Meat Industry INSIGHTS Newsletter

990119 U.S. Provides $130 Million to Aid Hog Farmers

January 8, 1999

Washington - The Clinton administration said Friday it will provide hog farmers with $130 million to compensate for World War II-era pork prices that are driving some producers out of business.

Vice President Al Gore announced the assistance during a trip to Iowa, the biggest producer of hogs in the United States which also holds one of the first important political contests for presidential candidates.

“I want to reassure pork producers and their families that President Clinton and I are doing everything we can to help soften the blows and get producers back on their feet, not just so they can survive, but so they can share in the nation's continuing prosperity,” Gore said in a statement.

In addition to $50 million in direct cash payments, the government will also transfer $80 million to the U.S. Agriculture Department's voluntary hog pseudorabies eradication program to help reduce the oversupply of hogs. That money will be used to compensate farmers for the slaughter of many of the 1.7 million U.S. hogs infected with the virus.

Although pseudorabies does not pose a threat to humans, it is an extremely contagious virus that is costly for producers.

Market prices paid to farmers for hogs plunged last month to World War II levels of 8.5 cents a pound, far from break-even costs of 40 cents per pound. Prices have been driven down by oversupply and a bottleneck at slaughter facilities.

But while farm prices sank, retail grocery prices remained stable, raising suspicions among Democratic senators that the packing industry is taking advantage of farmers.

The financial crisis that is driving U.S. hog farmers out of business has jammed Congressional members' phone lines with calls from producers asking for help.

“A lot of folks are out there hanging on by their fingertips,” said an aide to Democratic Minority Leader Tom Daschle, a Democrat from South Dakota.

President Clinton met with pork producers at the White House this week to discuss the low pork prices and set up a task force to develop ways to help hog farmers.
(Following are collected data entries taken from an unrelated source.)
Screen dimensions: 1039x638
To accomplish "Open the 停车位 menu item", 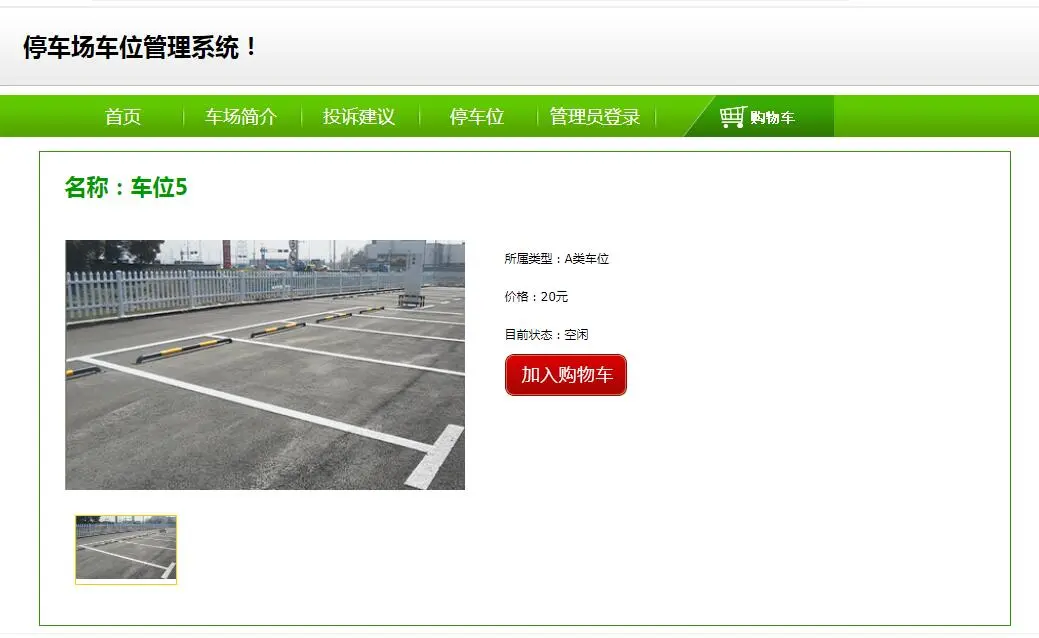I will click(477, 117).
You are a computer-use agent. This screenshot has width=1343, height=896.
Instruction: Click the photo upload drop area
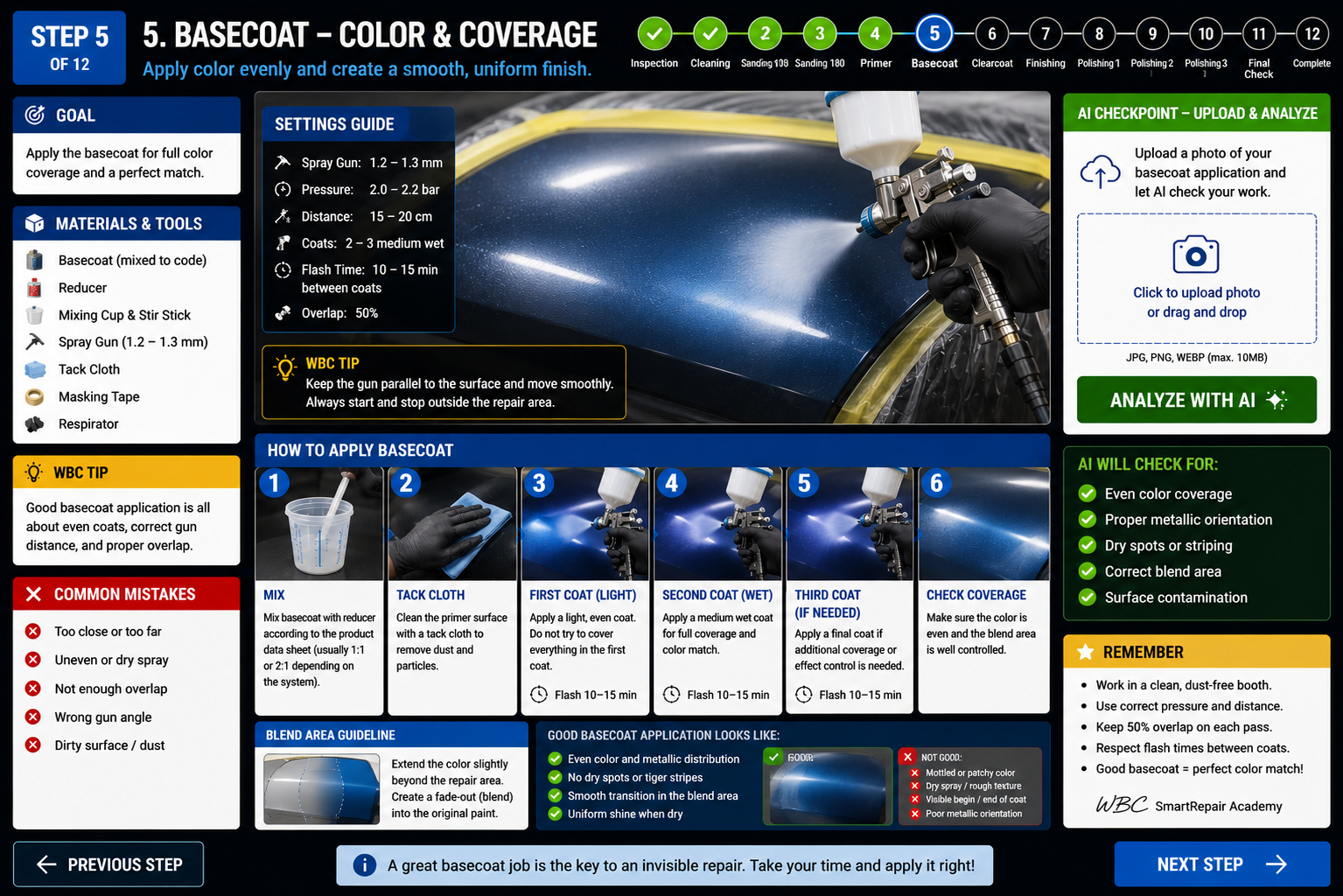click(x=1196, y=278)
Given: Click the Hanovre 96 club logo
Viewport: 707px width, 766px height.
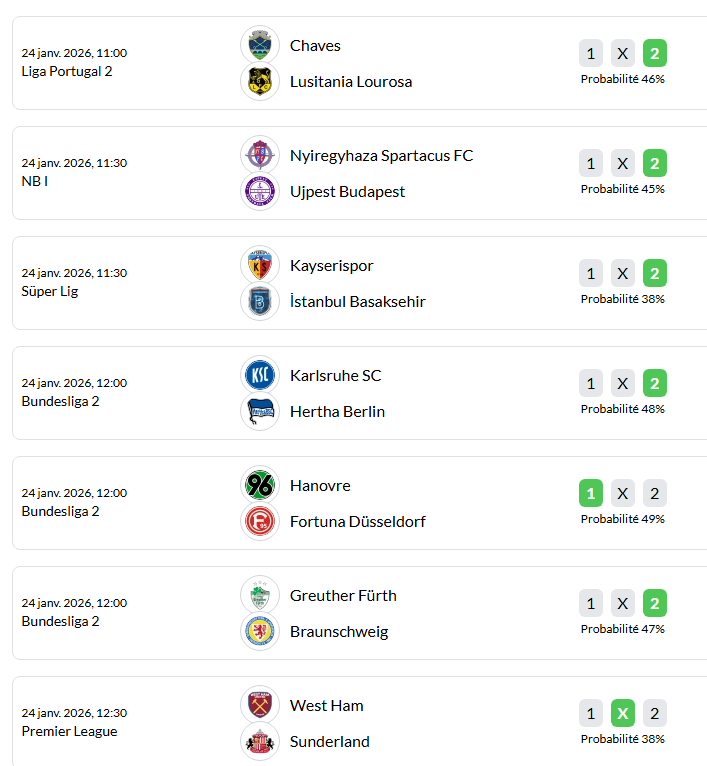Looking at the screenshot, I should 260,485.
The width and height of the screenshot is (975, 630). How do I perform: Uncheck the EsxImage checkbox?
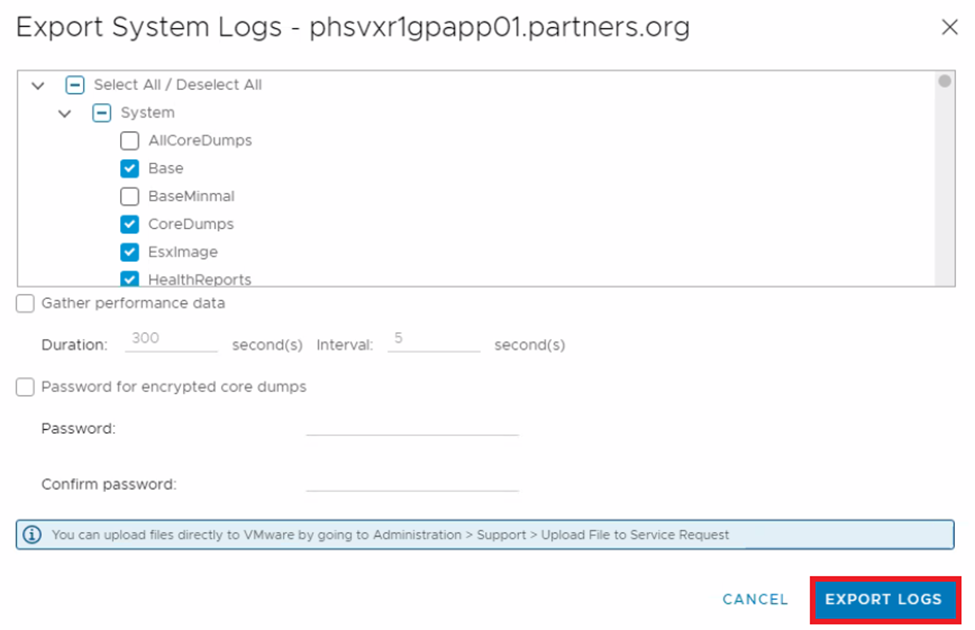click(x=129, y=252)
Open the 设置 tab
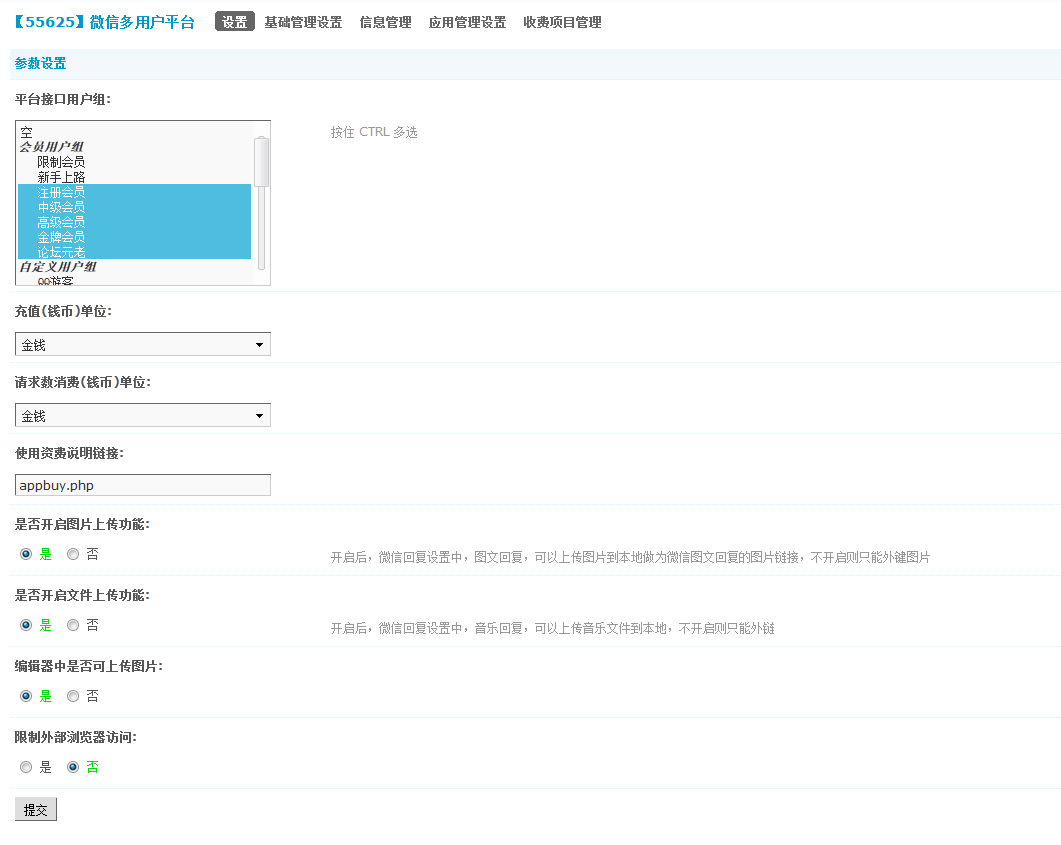The height and width of the screenshot is (845, 1061). 235,22
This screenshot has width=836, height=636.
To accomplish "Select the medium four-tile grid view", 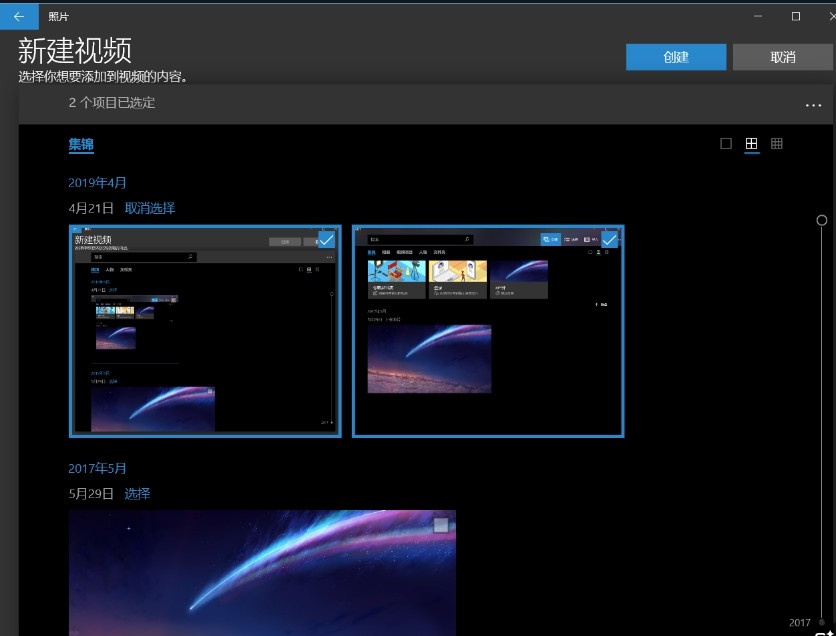I will (x=751, y=144).
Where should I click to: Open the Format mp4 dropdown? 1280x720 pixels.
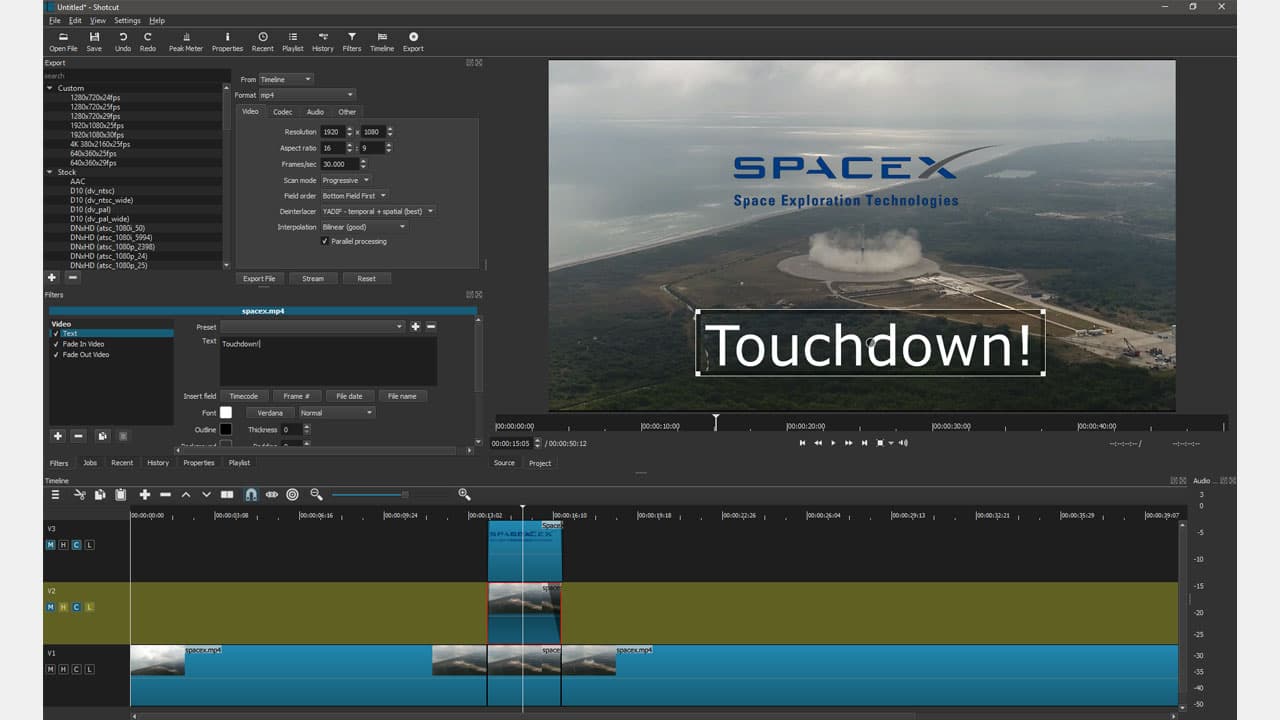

The Agriculture Department set up a separate panel.

Industry groups applauded the payments but many said they would only scratch the surface of the problem.

“This is a very good start,” said Tom Buis, vice president of the National Farmers Union. “Producers are in a desperate situation, and it's probably going to take a special appropriation by Congress to help them.”

Agriculture Secretary Dan Glickman told reporters Thursday that his department has limited powers without extra money from Congress.

But the head of the U.S. House Agriculture committee criticized the direct payment plan, saying the money should have been used to buy pork for the school lunch program.

“The administration's plan to shift dollars around sadly amounts to only a drop in the bucket,” said Rep. Larry Combest, the Texas Republican who heads the House agriculture panel.

Private agriculture consultant John Schnittker called the direct payments “negligible,” but said that government officials are “probably doing about all they can.”

“Realistically, it is a token amount of money,” he said. The $50 million in direct payments equals approximately 90 cents for every U.S. pig being fattened for market.

Traders shrugged off Gore's announcement as cash hog and pork prices were already supported this week by frigid temperatures across the United States, which has reduced the number of hogs going to slaughter.

But, the $50 million in cash payments will be especially critical because a USDA operating loan guarantee program made available to pork producers last month will run out of money by February, a National Pork Producers Council spokesman said.

“There is an urgent need for cash assistance to producers right now,” he said.

The pork council, the American Farm Bureau and National Farmers Union have proposed several solutions ranging from an airlift of pigs to hurricane-battered farmers in Honduras to huge donations of processed pork to Russia.

Other ideas include trucking hogs across the border to slaughter plants in Mexico and Canada and some type of unemployment payments for farmers. Several weeks ago, the Agriculture Department announced it would buy an additional $15 million of pork for programs to feed the needy.

Details about the maximum cash payment per hog farmer or the pseudorabies eradication program were not immediately available from the USDA.

“There's certainly nothing in my lifetime to compare to the free fall in prices in the past two months,” said Illinois Farm Bureau President Ron Warfield. “It almost defies adjectives and it certainly compares to the Depression.”

An equivalent price drop for other key U.S. farm goods would mean corn selling at 41 cents a bushel, soybeans at $1.04, wheat at 58 cents a bushel and cattle at 14 cents per pound, according to analysts.